Sie haben also an alles gedacht? Die Feier ist bis ins Letzte geplant? Sehr schön. Aber haben Sie auch an die alten Hochzeitsbräuche gedacht? Die bringen nämlich Glück! Fangen wir doch einfach mal damit an, dass Sie als Braut während der Zeremonie etwas Altes, etwas Neues, etwas Geliehenes und etwas Blaues bei sich haben sollten. Etwas Altes – das könnte beispielsweise ein Schmuckstück sein, das schon lange im Familienbesitz ist. Es steht für den Lebensabschnitt einer ledigen Frau, den man nun mit der Hochzeit hinter sich lässt. Etwas Neues kommt auf jeden Fall während der Zeremonie hinzu – nämlich der Ehering. Es steht für den nun folgenden Abschnitt des Lebens als verheiratete Frau. Etwas Blaues – ein Strumpfband, eine Haarschleife oder ähnliches steht für die Treue, die diese Ehe begleiten sollte. Und etwas Geliehenes steht für ewige Freundschaft, die trotz der Eheschließung weiter geführt werden wird. Am besten also ein Schmuckstück der besten Freundin!

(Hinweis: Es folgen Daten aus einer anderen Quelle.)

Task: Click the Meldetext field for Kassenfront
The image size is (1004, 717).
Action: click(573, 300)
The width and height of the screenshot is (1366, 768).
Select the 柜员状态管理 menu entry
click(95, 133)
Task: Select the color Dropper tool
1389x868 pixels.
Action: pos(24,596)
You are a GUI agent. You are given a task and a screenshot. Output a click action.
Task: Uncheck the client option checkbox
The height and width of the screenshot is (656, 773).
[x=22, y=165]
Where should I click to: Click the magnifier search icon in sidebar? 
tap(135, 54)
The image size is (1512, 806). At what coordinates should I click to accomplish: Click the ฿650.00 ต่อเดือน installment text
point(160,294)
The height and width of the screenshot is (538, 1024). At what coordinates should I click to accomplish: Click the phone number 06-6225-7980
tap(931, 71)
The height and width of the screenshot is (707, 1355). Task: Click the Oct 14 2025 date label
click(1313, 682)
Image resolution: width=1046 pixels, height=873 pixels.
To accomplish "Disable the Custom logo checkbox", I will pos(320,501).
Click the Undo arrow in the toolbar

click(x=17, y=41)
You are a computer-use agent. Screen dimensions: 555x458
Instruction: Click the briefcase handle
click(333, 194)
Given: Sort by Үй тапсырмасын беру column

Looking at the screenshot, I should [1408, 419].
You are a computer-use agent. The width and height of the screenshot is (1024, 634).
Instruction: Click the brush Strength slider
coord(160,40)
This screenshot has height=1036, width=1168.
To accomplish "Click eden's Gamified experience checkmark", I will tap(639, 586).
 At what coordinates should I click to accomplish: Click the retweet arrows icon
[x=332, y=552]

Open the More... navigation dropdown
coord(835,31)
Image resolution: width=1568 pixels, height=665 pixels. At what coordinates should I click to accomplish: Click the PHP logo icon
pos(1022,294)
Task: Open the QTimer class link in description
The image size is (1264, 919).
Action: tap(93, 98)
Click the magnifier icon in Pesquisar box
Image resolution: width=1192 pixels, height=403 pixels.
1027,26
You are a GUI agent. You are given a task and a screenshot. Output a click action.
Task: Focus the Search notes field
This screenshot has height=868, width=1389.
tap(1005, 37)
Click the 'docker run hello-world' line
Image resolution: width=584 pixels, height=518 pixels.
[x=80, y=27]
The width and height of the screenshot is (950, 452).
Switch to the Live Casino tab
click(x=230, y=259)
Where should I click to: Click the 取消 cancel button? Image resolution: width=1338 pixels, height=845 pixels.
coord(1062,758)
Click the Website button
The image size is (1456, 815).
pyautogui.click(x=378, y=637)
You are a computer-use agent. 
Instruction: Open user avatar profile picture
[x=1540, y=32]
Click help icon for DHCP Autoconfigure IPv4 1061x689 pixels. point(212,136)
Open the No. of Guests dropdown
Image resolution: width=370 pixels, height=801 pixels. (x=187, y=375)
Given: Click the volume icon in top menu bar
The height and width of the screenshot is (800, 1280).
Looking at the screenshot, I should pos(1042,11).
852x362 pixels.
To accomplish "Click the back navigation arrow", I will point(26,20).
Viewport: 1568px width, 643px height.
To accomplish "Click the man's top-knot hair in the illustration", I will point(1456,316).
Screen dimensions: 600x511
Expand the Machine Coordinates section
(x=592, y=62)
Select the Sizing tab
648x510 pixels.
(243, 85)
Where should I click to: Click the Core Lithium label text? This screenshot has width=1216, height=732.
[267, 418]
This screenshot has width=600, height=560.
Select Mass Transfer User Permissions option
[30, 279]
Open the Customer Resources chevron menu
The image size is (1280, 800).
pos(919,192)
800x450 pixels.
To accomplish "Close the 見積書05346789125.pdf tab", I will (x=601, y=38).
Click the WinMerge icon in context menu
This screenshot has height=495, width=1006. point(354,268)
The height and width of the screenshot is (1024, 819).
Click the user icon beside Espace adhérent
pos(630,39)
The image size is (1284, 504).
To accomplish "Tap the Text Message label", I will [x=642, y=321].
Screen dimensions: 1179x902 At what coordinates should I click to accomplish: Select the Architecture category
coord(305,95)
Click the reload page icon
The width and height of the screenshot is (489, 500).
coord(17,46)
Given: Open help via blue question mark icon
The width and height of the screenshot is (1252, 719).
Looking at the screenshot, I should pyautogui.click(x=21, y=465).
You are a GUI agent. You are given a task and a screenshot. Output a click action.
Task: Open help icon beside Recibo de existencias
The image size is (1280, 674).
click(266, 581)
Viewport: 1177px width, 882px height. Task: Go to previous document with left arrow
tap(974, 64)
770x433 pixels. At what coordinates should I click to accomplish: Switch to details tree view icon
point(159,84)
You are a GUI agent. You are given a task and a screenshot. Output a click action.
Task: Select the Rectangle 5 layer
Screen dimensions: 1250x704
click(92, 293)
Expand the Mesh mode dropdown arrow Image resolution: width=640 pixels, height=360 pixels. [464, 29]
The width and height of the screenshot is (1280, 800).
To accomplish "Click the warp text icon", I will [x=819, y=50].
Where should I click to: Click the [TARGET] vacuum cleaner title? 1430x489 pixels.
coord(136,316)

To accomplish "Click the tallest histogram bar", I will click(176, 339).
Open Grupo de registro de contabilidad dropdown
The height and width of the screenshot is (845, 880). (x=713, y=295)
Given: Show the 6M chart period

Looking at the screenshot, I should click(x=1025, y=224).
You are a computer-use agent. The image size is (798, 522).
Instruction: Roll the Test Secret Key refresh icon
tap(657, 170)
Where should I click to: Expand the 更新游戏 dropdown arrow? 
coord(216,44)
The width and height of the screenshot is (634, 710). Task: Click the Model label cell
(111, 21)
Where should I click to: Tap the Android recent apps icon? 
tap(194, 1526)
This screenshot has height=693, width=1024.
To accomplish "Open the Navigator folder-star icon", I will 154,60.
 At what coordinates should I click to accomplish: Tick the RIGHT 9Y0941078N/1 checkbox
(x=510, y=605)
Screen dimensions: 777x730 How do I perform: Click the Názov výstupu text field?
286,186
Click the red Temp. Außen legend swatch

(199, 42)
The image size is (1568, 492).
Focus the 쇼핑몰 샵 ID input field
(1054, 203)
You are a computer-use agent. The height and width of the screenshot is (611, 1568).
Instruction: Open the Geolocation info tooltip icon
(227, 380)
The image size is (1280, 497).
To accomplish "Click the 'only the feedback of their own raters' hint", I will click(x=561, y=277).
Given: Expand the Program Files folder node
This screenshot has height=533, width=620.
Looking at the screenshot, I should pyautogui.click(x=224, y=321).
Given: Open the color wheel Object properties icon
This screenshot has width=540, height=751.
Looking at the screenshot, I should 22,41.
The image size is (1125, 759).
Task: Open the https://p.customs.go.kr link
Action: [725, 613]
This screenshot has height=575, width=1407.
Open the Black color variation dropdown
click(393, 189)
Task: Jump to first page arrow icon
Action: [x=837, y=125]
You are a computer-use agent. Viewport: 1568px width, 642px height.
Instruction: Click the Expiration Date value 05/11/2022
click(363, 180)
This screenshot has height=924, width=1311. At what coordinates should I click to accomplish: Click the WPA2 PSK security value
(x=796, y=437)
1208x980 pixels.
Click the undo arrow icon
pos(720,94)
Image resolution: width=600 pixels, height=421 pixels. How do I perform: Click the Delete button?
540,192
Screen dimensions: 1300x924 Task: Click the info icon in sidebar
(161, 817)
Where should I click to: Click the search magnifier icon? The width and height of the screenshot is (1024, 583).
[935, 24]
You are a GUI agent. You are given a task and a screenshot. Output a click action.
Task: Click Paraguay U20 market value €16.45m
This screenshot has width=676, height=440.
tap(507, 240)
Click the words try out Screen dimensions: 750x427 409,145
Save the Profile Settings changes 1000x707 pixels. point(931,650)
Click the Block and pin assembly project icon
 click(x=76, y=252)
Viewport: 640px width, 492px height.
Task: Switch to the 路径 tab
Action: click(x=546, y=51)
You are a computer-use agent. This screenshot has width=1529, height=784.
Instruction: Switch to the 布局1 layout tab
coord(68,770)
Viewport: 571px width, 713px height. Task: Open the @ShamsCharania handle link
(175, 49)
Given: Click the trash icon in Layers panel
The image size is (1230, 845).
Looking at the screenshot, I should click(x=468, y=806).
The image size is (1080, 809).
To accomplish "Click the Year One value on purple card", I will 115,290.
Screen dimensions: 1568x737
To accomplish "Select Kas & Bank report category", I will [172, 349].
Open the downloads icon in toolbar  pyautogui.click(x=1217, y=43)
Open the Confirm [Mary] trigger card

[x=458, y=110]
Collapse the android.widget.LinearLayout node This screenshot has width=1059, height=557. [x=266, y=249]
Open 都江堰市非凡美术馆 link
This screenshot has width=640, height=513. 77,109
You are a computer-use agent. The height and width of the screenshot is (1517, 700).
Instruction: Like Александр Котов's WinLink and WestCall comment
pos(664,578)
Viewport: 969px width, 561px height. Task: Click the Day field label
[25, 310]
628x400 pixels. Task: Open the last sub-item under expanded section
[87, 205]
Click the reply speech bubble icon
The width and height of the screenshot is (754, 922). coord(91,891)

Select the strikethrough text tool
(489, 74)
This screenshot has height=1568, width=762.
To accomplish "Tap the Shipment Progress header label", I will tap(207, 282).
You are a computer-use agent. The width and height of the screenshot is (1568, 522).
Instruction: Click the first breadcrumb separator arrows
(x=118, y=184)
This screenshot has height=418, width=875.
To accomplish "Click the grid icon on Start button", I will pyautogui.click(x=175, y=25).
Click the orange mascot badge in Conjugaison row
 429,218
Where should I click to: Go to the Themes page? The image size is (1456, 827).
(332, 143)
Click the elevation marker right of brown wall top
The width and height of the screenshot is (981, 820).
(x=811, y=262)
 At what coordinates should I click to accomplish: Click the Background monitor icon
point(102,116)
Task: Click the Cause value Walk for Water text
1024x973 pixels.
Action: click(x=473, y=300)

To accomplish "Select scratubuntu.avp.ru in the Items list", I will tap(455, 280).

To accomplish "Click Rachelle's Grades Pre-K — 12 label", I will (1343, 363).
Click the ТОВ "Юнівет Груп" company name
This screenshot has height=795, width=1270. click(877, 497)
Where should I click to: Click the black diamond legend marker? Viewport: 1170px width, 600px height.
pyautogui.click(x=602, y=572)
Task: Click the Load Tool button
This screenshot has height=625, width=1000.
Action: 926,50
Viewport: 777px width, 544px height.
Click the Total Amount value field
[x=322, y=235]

Diese alten Bräuche haben etwas Liebenswertes an sich und sind wahrscheinlich schon aus diesem Grund niemals in Vergessenheit geraten. Aber letztlich kann man ja nie wissen, ob nicht vielleicht wirklich etwas dran ist an diesen Glücksbringern. Und man möchte ja das Glück nicht herausfordern, jedenfalls nicht in Hinsicht auf die Eheschließung!